**EXERCISE TASK 1**
In the entries further down, write out the stretch from the line containing "You are a computer-use" through the line containing "Instruction: Click the Add button", including both of those lines, with nothing changed.

**SOURCE EXCERPT**
● ● ● ● ●

[PATCH 5.1 284/405] habanalabs: prevent CPU soft lockup on Palladium

From: Greg Kroah-Hartman
Date: Thu May 30 2019 - 00:48:57 EST


[ Upstream commit e850b89f50d2c1439f58d547b888ee6e43312dea ]

Unmapping ptes in the device MMU on Palladium can take a long time, which
can cause a kernel BUG of CPU soft lockup.

This patch minimize the chances for this bug by sleeping a little between
unmapping ptes.

Signed-off-by: Oded Gabbay <oded.gabbay@xxxxxxxxx>
Signed-off-by: Sasha Levin <sashal@xxxxxxxxxx>
---
drivers/misc/habanalabs/memory.c | 11 +++++++++--
1 file changed, 9 insertions(+), 2 deletions(-)

diff --git a/drivers/misc/habanalabs/memory.c b/drivers/misc/habanalabs/memory.c
index ce1fda40a8b81..fadaf557603f5 100644
--- a/drivers/misc/habanalabs/memory.c
+++ b/drivers/misc/habanalabs/memory.c
@@ -1046,10 +1046,17 @@ static int unmap_device_va(struct hl_ctx *ctx, u64 vaddr)

mutex_lock(&ctx->mmu_lock);

- for (i = 0 ; i < phys_pg_pack->npages ; i++, next_vaddr += page_size)
+ for (i = 0 ; i < phys_pg_pack->npages ; i++, next_vaddr += page_size) {
if (hl_mmu_unmap(ctx, next_vaddr, page_size))
dev_warn_ratelimited(hdev->dev,
- "unmap failed for vaddr: 0x%llx\n", next_vaddr);
+ "unmap failed for vaddr: 0x%llx\n", next_vaddr);
+
+ /* unmapping on Palladium can be really long, so avoid a CPU
+ * soft lockup bug by sleeping a little between unmapping pages
+ */
+ if (hdev->pldm)
+ usleep_range(500, 1000);
+ }

hdev->asic_funcs->mmu_invalidate_cache(hdev, true);

--
2.20.1

● ● ● ● ●

**EXTRACTED ENTRIES**
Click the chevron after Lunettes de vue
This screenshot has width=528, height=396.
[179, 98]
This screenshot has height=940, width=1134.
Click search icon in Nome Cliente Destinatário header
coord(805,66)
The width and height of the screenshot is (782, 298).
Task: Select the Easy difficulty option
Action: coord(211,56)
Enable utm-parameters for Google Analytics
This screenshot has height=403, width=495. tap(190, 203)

● ● ● ● ●

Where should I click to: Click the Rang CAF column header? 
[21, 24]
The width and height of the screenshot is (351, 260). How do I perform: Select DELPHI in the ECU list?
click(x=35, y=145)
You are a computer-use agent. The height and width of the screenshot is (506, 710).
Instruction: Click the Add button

● ● ● ● ●

**EXERCISE TASK 2**
From the habanalabs patch above, give again word for word the stretch from "Unmapping ptes in" through "insertions(+), 2 deletions(-)".

**COMPLETE RESPONSE 1**
You are a computer-use agent. The height and width of the screenshot is (506, 710).
Instruction: Click the Add button

**COMPLETE RESPONSE 2**
Unmapping ptes in the device MMU on Palladium can take a long time, which
can cause a kernel BUG of CPU soft lockup.

This patch minimize the chances for this bug by sleeping a little between
unmapping ptes.

Signed-off-by: Oded Gabbay <oded.gabbay@xxxxxxxxx>
Signed-off-by: Sasha Levin <sashal@xxxxxxxxxx>
---
drivers/misc/habanalabs/memory.c | 11 +++++++++--
1 file changed, 9 insertions(+), 2 deletions(-)